16. It further appears from the annexures-2(A) and 2(B) to the affidavit-in-opposition that auction notice was published under Section 12(3) of the Artha Rin Adalat Ain, 2003 in the Financial Express on 11.01.2009 and in the daily Prothom Alo on 09.02.2009. Thus, the argument advanced by the learned Advocate for the petitioner that no auction notices was published and no step was taken under Section 12(3) of the Ain before filing of the Suit, is also not true.
17. For proper appreciation, let us consider the impugned order which is quoted blow:
18. We have considered the findings of the learned Judge, it transpires that the Bank requested the petitioner to execute a mortgage deed but he did not do so; that the Bank had a positive apprehension that the petitioner-borrower was trying to transfer of the schedule properties in order to defeat the decree which might be passed in the Artha Rin Suit.

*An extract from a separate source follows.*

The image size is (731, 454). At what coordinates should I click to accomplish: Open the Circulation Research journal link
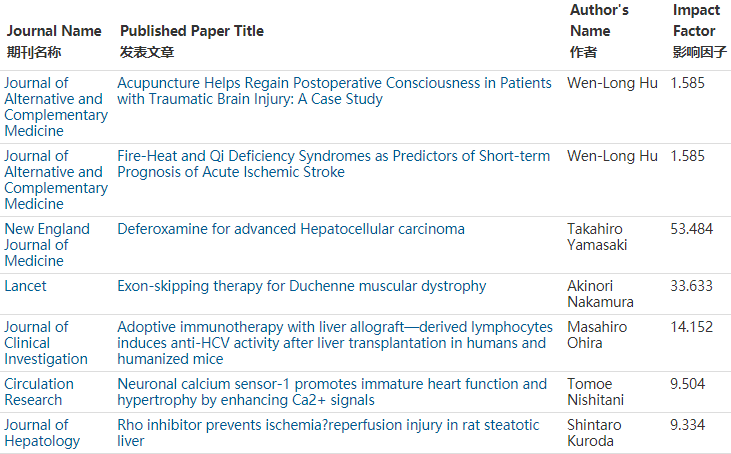[39, 392]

19. From the discussions made above and on consideration of the documents on record and the impugned order, we are of the opinion that the learned Judge of the Artha Rin Adalat after proper consideration of the cases of the respective parties and following the provisions of order XXXVIII, rule 5 of the Code of Civil Procedure, properly and lawfully passed the impugned order. Thus, we find no illegality in the impugned order passed by the learned Judge of the Adalat.
20. Thus, the Rule has no merit.
21. In the result, the Rule is discharged without any order as to costs.
22. The order of stay granted earlier by this Court stands vacated. Communicate the order to the respondent No. 1 at once.